+++ MATERIAL PROVIDED
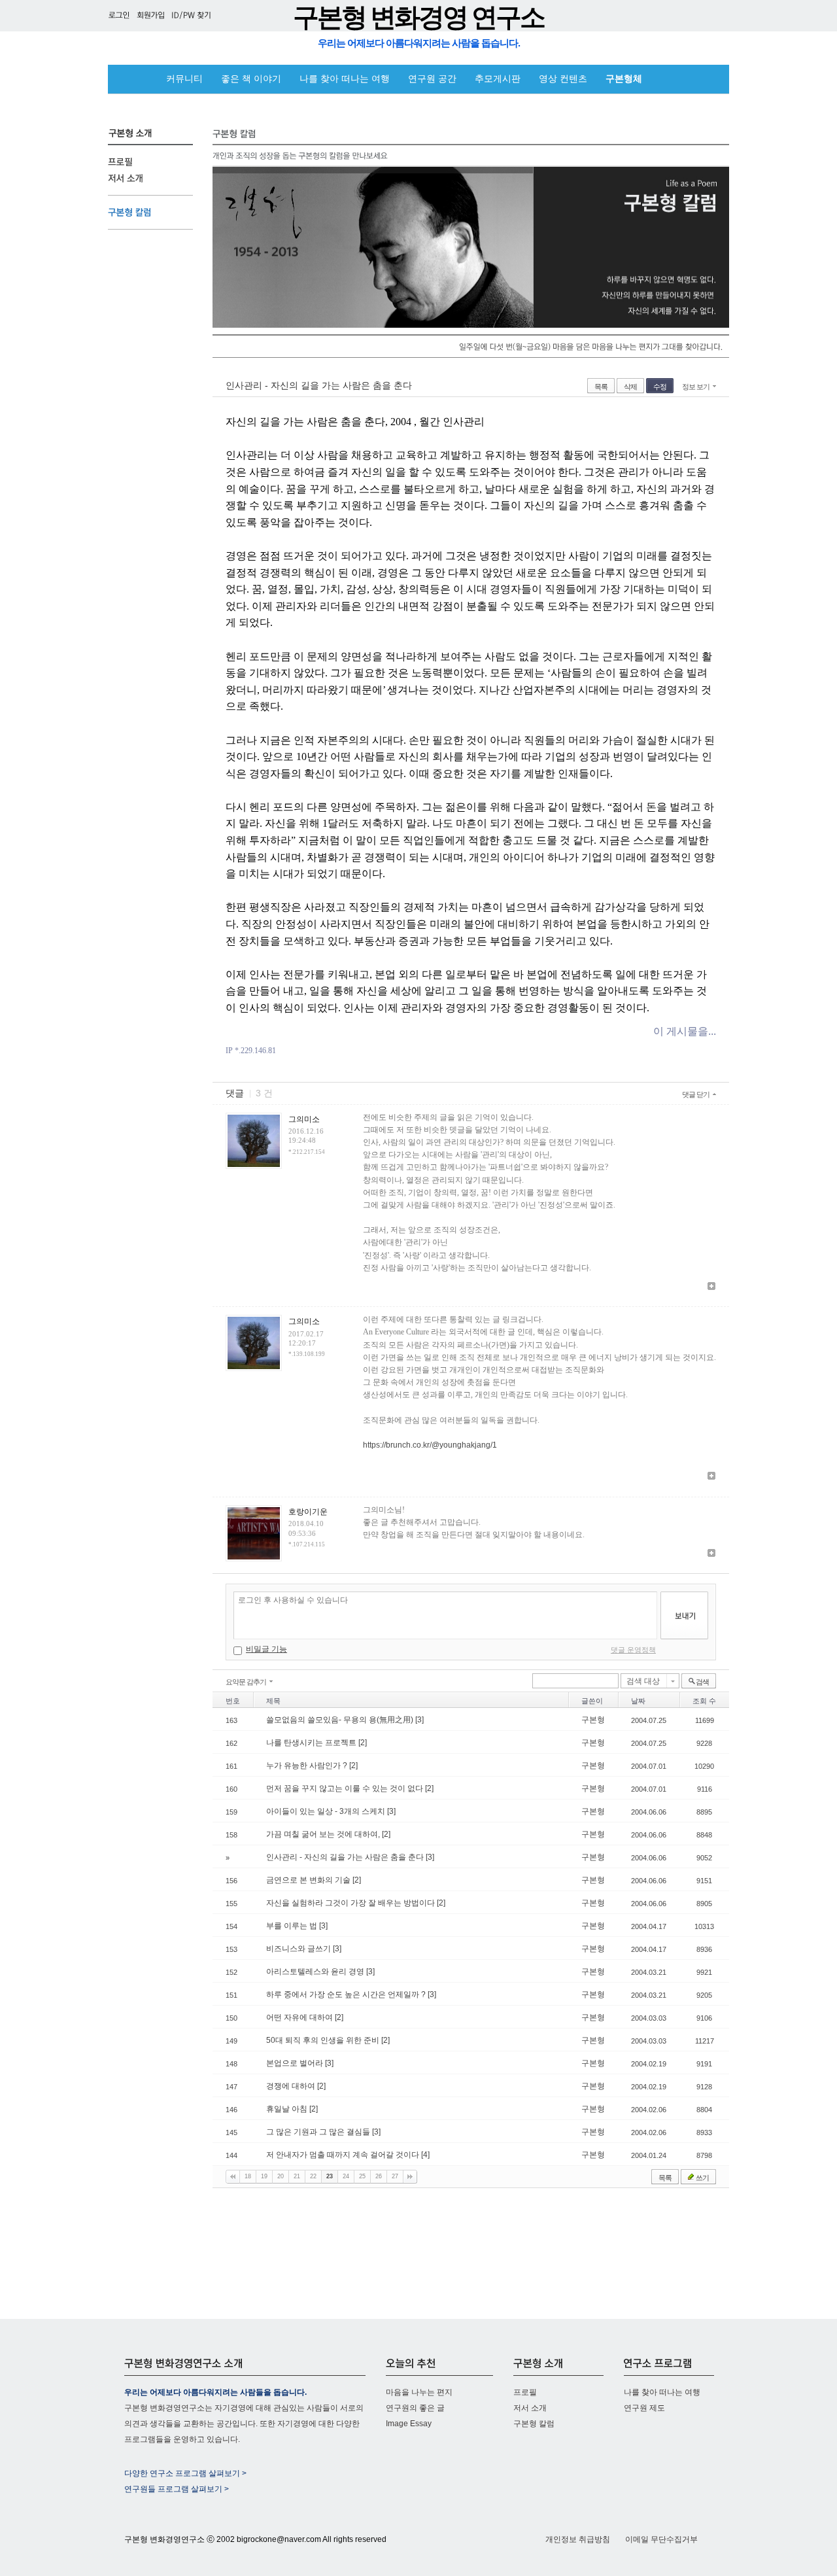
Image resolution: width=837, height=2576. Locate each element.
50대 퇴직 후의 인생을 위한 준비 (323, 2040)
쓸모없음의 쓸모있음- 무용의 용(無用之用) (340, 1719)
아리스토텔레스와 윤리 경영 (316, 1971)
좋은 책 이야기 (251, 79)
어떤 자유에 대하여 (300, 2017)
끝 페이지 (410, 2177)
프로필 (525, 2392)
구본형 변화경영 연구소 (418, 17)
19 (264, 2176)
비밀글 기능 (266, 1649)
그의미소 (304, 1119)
++++++
+++ MATERIAL PROVIDED
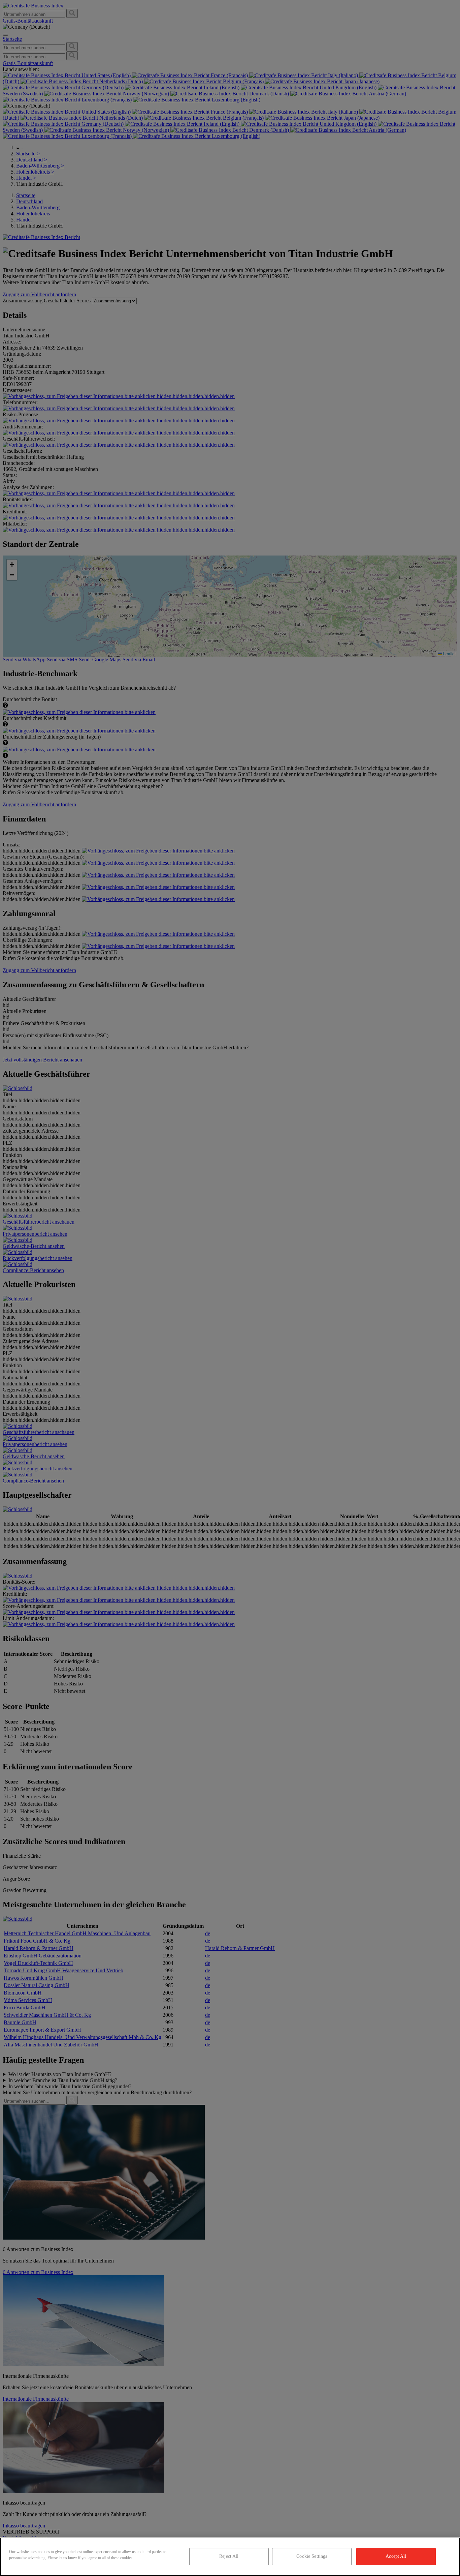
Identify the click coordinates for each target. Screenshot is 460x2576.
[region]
++++++
* EXERCISE BRIEF
Please return every line of the records that contains the word "each".

* SOLVED PROBLEM
Image resolution: width=837, height=2576. Locate each element.
Identify the click coordinates for each target. Screenshot is 460x2576.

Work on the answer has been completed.